What made the first Christian communities different from Roman society was that they were open to all sorts of people, to the old and the young, to men and women. The authority structures within them did not, by any means, always reflect male dominance, though sometimes they might. But in the gathered community of the Church the slaves and the centurion, the woman and the man, the child and senator, were all equal before God – and each other.

It is clear, however, that this was not a perfect picture and just as the experiment in communism recorded in Acts did not last so there were sufficient pressures on the young Church for it to easily fall back to male domination.

But the roots of Christianity are clearly in a household in the which the relationships between men and women did not to reflect those of the Roman world but the new wine of the Kingdom of God.

That it all went wrong is no reason to dismiss it as God’s will for God’s people and so those who argue for Male Headship are, in fact, arguing out of a failure of the Church, not the voice of the New Testament. There is to be no place for domination of one over another in the Wise Communities of Jesus.

Homophobia and discrimination of all kinds stem from rejecting those who do not conform to the idealised social and familial norms in which male headship with a women and children in an orderly subservience institutionalises prejudice and allows those holding to patriarchal theologies to justify themselves in terms of safeguarding the proper order of things, looking to an eclipsed reading of scripture to back this up.

The basilisk of patriarchy needs to have its head cut off.
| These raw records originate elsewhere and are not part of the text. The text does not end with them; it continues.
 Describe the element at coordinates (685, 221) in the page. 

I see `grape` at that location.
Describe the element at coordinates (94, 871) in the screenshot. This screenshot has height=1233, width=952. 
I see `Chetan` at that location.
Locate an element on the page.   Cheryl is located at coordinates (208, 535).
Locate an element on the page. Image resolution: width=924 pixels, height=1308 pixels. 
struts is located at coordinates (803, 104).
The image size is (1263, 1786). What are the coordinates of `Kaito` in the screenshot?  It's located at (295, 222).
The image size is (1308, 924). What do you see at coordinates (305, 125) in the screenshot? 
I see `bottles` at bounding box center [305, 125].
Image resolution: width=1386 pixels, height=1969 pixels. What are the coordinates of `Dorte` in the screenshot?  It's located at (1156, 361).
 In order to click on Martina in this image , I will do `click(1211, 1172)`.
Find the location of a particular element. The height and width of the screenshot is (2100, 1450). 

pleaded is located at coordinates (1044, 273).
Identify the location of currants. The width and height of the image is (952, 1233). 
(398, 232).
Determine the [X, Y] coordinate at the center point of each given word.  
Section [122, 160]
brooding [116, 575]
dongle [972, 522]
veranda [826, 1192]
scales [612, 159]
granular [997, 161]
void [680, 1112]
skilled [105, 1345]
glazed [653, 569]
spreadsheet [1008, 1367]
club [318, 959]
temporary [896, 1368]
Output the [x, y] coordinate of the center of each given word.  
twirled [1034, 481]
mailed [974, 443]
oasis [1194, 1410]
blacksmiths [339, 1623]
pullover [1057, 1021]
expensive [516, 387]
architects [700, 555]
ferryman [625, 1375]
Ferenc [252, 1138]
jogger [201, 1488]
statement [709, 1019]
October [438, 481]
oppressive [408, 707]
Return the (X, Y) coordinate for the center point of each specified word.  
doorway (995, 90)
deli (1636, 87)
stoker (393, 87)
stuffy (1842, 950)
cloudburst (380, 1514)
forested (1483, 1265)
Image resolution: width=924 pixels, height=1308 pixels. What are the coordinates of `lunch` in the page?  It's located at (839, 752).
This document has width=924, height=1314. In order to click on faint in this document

It needs to clearly named, clearly described, clearly identified as a root of evil that it is. All power and control is demonic, for the demonic is always about abusive possession. The consequences are vile – as human beings are squeezed and diminished, as women, children (and sometimes men too) begin to believe they are worth less, if not worthless, that they are not autonomous or responsible actors but simply those who must be obedient, as those who do not deserve trust or equal respect. And even when there is no physical or sexual abuse there will be emotional abuse, psychological abuse and quite likely financial abuse. And all that is plain evil done in the name of the God of love.

There will be women who will defend Male Headship. And that is perhaps the saddest, one of the most evil results of all. Now  listen to what I actually said. I said the result was evil. Not the people. Let's tackle the ball not the players.

This kind of demon only comes out by prayer, not argument. But it does need us to be prophetic, to boldy rebuke vice, as the collect for St John Baptist puts it.